Forum Discussion

jeff_mccombs_47's avatar
Icon for Nimbostratus rankNimbostratus
May 06, 2012

how have others conquered external monitor resource alloc problems?

I've got a pair of 6900's that are monitoring about 600 backend servers. The servers are polled via an external monitor script that issues a few SNMP gets to check for various overload and down conditions.



This is not scaling well for me. The sheer number of monitors that are running is beginning to consume a significant amount of processor time. I anticipate the backend pool of servers growing to 800-1000 nodes before this is all said and done.




How have others managed large pools of servers with custom monitors?




- LTM 6900/10.2.3




6 Replies

  • How complex is your monitor script?



    IMO, external monitor script is quite expensive due to the process forking. Try to reduce number of commands in the script.



    As an alternative, offload the monitors to another system (eg. web-based monitor check). So F5 is using HTTP to check the condition of all back-end servers . By doing so, F5 doesn't need to fork new process for each SNMP Get.
  • the script isn't too complicated. But i've got about 600 of them running.

    Offloading the checks onto a secondary system and polling a results page would work pretty well, but it's still an external check via curl/wget/whatever though I suppose the of commands spawned would be reduced to just one.

    Here's one of the monitors. This one only runs on about 200 nodes currently. there's another that is very similar (more snmpgets) that runs on about 400.

    DESTIP=`echo $1 | sed 's/:FFFF://'`
    if [ -f $pidfile ] ; then
     kill -9 `cat $pidfile` > /dev/null 2>&1
    echo "$$" > $pidfile
    MAX=`nice snmpget -v2c -c $COMMUNITY $DESTIP my.really.long.oid | awk '{print $4}'`
    SESSION_THROTTLE=`nice snmpget -v2c -c $COMMUNITY $DESTIP my.really.long.oid | awk '{print $4}'`
    if [ $SESSION_THROTTLE -eq 2 ] ; then
    if [ "x$MAX" == "x" ] ; then
    if [ $MAX -lt $MAXSESSIONS ] ; then
    if [ $DOWN -eq 0 ] ; then
      echo "up"
    rm -f $pidfile

    the TCP Port check is probably the least expensive from the F5's point of view, correct? Wonder if I could get creative with a Tcl or Perl script that runs as a monitor on each node. Have the script open or close a TCP port on the host based on availability. As long as the port is open, the service is alive. If the port shuts, the service is in an overload condition or not running.. seems like a lot of connections, maybe UDP instead.

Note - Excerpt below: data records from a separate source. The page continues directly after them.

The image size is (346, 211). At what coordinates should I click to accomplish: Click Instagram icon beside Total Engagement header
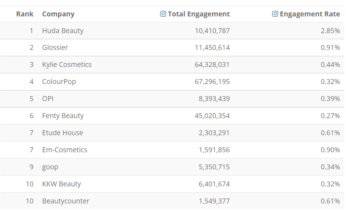[x=163, y=14]
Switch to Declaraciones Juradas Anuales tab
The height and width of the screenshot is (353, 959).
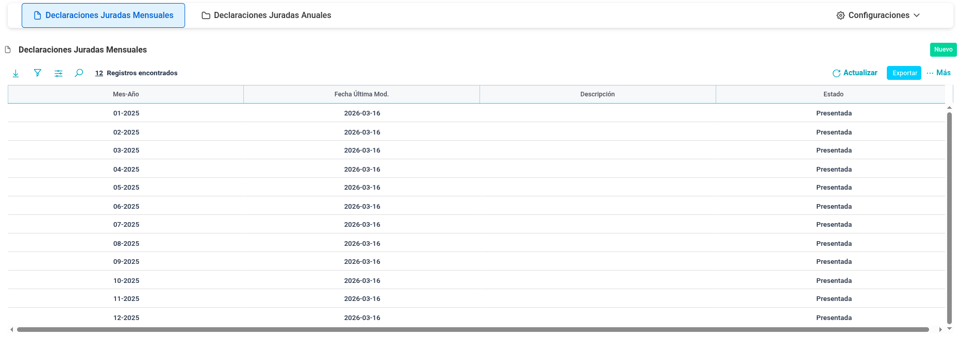(x=267, y=15)
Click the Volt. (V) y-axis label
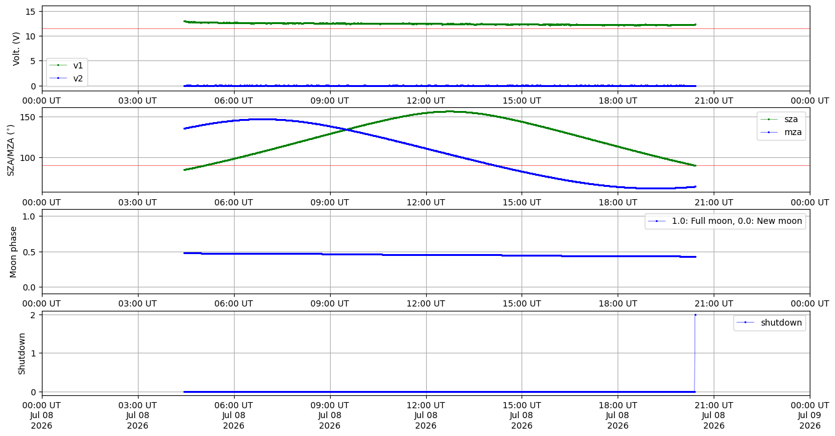 coord(17,48)
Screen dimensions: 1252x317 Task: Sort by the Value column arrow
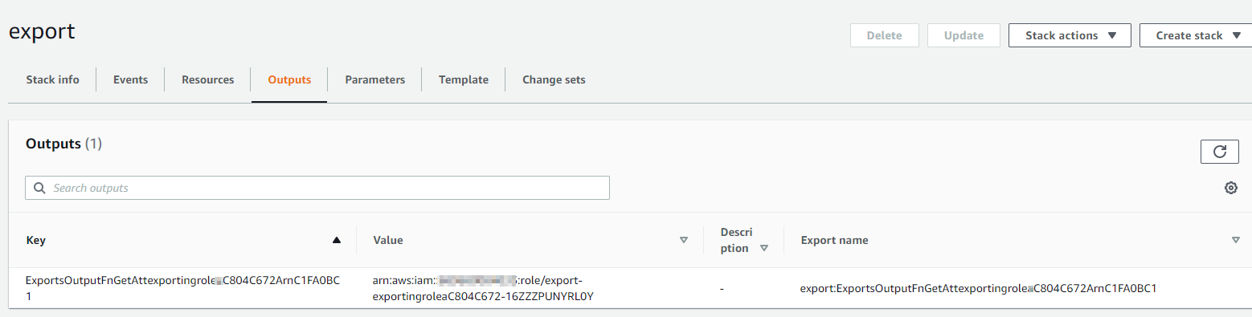click(684, 240)
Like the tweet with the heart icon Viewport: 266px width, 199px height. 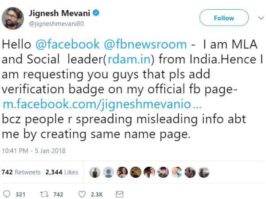tap(82, 194)
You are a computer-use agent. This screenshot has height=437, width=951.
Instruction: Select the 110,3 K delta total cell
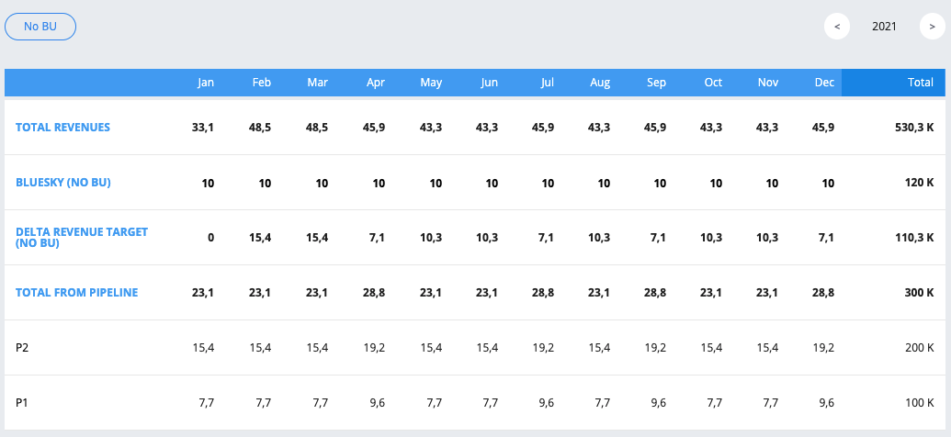click(914, 238)
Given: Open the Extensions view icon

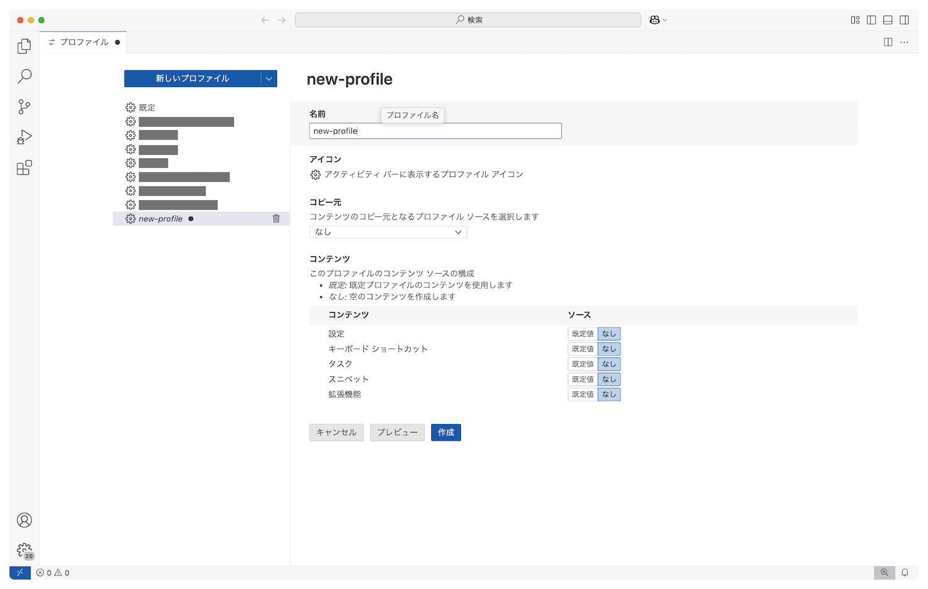Looking at the screenshot, I should [24, 167].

    sounds like a lot of work.
  • Jeff



    I have used external monitors that execute on the back-end node via inetd/tcpserver ( assuming backends are un*x -like ) with success, using telnet on the bigip. However , should the backend have a http server I think it would be easier to use a httpmonitor and have a script on the webserver do the same checks the shell script does. You can then check for "up" in the reply.



    Right now every 6900 is forking 1 shell with at least 4 sub-shells ( back-quotes ) per back-end


    With 600 be's , that makes 3000 instances of bash every x seconds.


    Seeing the part with the pidfile and the kill, I assume you have noticed the scripts overlap or hang.















  • Hey I thought I'd chime in here because I did some work with external monitors over the past couple of days. It seems that the LTM will not execute any commands after receiving anything in STDOUT (i.e. after the "echo" command). So when the check is successful, the "rm -f $pidfile" command in your script does not get executed. I was troubleshooting the fact that my PID file was not getting cleaned up when I expected it to (my script was similar to yours - echo, then rm). But then I noticed the last comment in this Tech Tip:





    FYI: When the external monitor script outputs "UP" than the deletion of the PIDFILE never occurs, neither does any further commands after the output of "UP"



    It does however delete the PID if the monitor fails. I can only assume the F5 kills the script immediately once any output is detected...




    After I read that I did some more testing, and sure enough, that's what I found too despite not being able to find any documentation on it. Not sure that's directly related to your scalability issue, but thought you might want to be aware of it as you develop your automation.
  • I concur. I found that the script is killed after any STDOUT is sent:




    Note that any standard output will result in the script execution being stopped


    So do any cleanup before echoing to STDOUT



  • Thanks for the replies guys.



    I had seen the scripts overlap. The SNMP polls are expensive as the BE nodes are running a custom app that provides the SNMP interface and it's a little slow. On top of that, the line card the 6900's are on are a wee bit overloaded at the moment and pretty much everything is slowing down because of it.



    And thanks Ib - I was going to look into the pid file thing once I caught my breath. You saved me a ton of legwork there.



    I dunno why I didn't think of the HTTP check method. I've done that in the past too. Must be because I'm not getting enough sleep. I must have been a real horrible person in a past life. :)



    Appreciate all the feedback guys!